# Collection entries
-----
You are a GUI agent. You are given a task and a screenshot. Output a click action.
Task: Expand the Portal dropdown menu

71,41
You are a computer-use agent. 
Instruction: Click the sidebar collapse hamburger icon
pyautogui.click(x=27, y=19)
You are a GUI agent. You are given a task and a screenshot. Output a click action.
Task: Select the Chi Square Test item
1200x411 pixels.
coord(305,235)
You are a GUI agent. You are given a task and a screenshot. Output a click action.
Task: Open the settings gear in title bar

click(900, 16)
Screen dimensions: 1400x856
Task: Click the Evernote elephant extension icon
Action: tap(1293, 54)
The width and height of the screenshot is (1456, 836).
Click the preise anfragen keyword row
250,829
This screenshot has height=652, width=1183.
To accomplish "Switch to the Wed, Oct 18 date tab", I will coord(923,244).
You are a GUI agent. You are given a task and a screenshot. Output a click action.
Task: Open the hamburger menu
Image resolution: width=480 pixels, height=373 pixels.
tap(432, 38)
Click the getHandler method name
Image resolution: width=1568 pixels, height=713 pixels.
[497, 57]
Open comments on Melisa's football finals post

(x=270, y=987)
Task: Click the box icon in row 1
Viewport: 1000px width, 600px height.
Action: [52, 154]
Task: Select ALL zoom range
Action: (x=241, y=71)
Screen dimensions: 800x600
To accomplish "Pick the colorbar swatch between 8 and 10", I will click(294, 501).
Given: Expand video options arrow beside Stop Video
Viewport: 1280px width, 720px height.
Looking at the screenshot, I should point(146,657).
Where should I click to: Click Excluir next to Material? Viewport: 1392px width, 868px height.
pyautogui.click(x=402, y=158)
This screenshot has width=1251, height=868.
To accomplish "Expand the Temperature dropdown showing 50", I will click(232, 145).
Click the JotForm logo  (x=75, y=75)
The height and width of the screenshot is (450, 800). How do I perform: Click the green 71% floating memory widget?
-----
# Directions
Show, from the entries above, every line that includes the string "will".

# Response to the task
To accomplish "Switch to the Wed, Oct 18 date tab", I will coord(923,244).
To accomplish "Pick the colorbar swatch between 8 and 10", I will click(294, 501).
To accomplish "Expand the Temperature dropdown showing 50", I will click(232, 145).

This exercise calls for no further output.